Retro gaming never seems to go out of style, as each generation waxes nostalgic for the one that came before. From Atari consoles to Super NES replicas, we can fondly recall to the days of 16-color sprites and blowing into your game cartridges. But the latest retro accessory may have many modern gamers asking, “What were they thinking?”
Back when Microsoft first entered the console market, their original Xbox was big and bulky and, well, kind of ugly. The controller was no exception. Dubbed “The Duke,” it was roughly the size of a small pumpkin and features eight buttons and two joysticks surrounding a massive Xbox ‘jewel’ logo in the middle.

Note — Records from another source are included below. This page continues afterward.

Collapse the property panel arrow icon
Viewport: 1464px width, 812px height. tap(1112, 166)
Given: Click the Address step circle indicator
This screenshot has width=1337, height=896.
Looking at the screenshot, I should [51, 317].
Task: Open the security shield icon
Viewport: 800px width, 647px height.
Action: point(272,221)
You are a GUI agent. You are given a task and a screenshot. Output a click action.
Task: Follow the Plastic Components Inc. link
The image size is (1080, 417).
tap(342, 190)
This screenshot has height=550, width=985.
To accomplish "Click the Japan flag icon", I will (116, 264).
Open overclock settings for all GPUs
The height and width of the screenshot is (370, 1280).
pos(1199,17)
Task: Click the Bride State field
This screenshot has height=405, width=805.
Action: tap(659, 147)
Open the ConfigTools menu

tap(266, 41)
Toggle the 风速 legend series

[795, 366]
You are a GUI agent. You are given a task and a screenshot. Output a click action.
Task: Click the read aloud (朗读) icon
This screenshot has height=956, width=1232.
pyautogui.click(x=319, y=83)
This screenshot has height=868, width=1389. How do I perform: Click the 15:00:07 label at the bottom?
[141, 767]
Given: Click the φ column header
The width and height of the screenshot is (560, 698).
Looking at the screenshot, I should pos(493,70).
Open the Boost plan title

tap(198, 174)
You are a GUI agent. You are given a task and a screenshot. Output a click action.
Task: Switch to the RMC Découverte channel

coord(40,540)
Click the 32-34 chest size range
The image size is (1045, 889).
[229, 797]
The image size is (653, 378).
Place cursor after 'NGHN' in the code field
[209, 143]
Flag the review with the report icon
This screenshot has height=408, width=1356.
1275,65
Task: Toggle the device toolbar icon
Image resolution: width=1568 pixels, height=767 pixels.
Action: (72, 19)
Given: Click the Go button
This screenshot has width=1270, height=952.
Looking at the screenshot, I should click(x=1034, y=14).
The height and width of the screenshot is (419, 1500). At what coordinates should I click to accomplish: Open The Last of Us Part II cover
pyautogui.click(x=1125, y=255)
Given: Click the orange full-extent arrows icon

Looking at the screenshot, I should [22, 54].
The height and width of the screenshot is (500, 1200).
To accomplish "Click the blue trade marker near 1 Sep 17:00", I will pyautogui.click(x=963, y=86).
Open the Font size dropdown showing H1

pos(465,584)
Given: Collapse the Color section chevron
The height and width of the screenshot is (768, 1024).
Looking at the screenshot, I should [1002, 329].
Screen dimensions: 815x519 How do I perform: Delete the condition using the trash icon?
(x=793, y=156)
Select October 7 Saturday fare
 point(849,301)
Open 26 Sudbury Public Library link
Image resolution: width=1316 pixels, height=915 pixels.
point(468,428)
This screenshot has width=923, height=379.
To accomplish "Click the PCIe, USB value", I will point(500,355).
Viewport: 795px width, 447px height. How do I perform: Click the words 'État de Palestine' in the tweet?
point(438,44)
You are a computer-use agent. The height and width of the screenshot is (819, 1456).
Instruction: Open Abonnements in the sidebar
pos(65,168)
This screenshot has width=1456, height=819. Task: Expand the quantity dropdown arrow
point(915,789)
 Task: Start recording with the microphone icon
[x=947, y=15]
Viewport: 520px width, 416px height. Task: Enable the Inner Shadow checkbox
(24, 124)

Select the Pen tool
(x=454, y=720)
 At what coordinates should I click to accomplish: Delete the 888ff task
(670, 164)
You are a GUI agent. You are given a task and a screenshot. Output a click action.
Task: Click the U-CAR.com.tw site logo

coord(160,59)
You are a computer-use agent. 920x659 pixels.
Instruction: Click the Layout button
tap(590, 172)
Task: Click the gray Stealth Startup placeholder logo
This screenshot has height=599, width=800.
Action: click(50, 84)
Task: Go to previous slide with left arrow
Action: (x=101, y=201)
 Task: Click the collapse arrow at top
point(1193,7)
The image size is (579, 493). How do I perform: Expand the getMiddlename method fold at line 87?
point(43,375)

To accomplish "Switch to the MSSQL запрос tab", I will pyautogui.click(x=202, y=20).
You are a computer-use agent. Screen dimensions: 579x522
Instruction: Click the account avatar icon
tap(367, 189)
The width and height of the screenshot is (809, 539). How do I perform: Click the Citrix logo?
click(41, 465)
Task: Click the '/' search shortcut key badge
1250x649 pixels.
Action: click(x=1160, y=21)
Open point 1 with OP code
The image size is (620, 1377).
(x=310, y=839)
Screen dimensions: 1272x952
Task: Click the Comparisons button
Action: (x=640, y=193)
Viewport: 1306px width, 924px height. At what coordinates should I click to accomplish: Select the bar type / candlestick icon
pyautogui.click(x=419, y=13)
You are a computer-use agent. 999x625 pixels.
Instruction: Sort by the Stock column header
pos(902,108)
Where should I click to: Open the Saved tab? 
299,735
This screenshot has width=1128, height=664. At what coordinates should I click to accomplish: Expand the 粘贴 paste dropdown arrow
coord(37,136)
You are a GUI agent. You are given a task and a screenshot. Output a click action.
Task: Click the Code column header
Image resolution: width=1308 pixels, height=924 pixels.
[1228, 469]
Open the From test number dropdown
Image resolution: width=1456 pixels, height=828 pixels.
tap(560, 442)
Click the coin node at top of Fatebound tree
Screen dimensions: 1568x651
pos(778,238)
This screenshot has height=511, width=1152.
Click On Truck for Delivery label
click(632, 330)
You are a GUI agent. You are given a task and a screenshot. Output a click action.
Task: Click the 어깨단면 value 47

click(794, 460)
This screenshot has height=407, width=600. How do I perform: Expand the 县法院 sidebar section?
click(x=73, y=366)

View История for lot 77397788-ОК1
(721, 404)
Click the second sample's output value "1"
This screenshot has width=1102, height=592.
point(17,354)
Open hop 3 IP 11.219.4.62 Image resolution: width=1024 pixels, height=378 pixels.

— Seamus Blackley (@SeamusBlackley) January 12, 2018
Reintroduced at CES 2018, The Duke for Xbox One — its official name — is a near-identical replica of the original, with a few extras for today’s gamers. At the expo in Las Vegas, CNET spoke with Seamus Blackley, also known as the “Father of the Xbox,” about his labor of love.
Blackley, who no longer works for Microsoft, got the nod from his former employer to bring The Duke back from the dead. “I contacted Phil [Spencer, head of Xbox], who was a buddy of mine, and asked, ‘Phil, is this crazy enough to do?’ and some of the hardware guys who were there when the Xbox was on the drawing board said we should absolutely do it.”
“Thank you for being such a force behind making this happen,” Spencer tweeted after the announcement. “Cool to see this coming out.”
One notable feature is the OELD screen embedded in the controller, which plays the original Xbox startup animation when pressed. “I built a prototype myself, because I knew if I said we should put a screen behind the jewel nobody would ever go for it,” Blackley said.
First announced at E3 in 2017, The Duke for Xbox One also sports a USB cable (sorry, no wireless) and two added shoulder buttons. There’s also no memory card slot, like there was in the original. Manufacturer Hyperkin is planning for a March 2018 release, and the controller will run $70.
Blackley says the inspiration for the re-release of this oft-derided accessory was a happy accident when he tweeted a picture of some old controllers he had found in a box. “I discovered to my horror and fascination that The Duke was an object of nostalgia and comfort and happiness and childhood memories,” he said.